Given entries below:

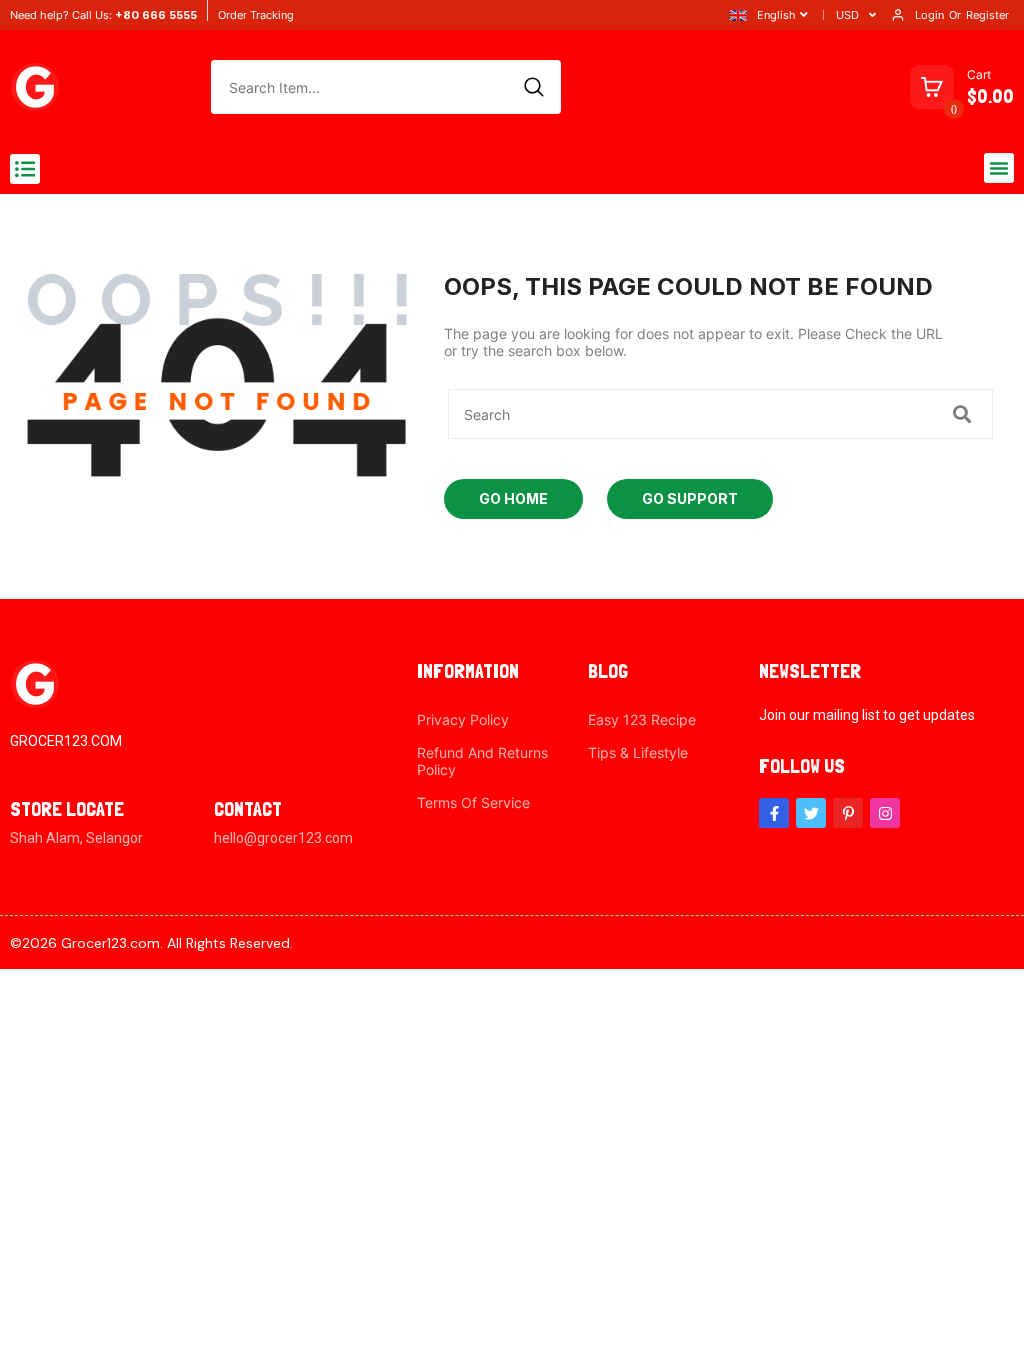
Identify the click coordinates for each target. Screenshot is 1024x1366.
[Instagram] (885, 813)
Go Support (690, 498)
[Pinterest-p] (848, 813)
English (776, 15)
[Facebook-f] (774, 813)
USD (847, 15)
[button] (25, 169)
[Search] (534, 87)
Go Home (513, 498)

End of Given entries.
Given entries below:

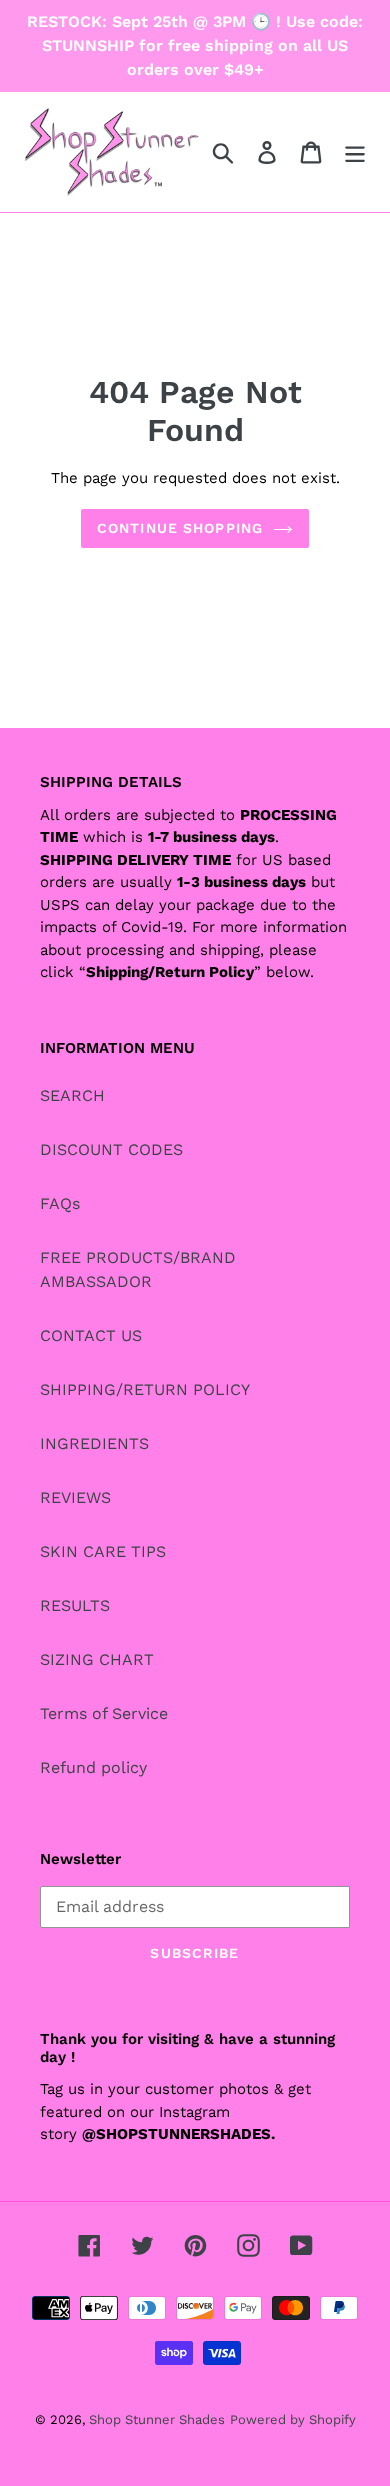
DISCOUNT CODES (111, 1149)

End of Given entries.

## Task description:
From the line holding "Identify the click" to the line holding "Go Home (513, 498)", inclusive, restate each line above exactly as written.

## Reply to the exercise:
Identify the click coordinates for each target. Screenshot is 1024x1366.
[Instagram] (885, 813)
Go Support (690, 498)
[Pinterest-p] (848, 813)
English (776, 15)
[Facebook-f] (774, 813)
USD (847, 15)
[button] (25, 169)
[Search] (534, 87)
Go Home (513, 498)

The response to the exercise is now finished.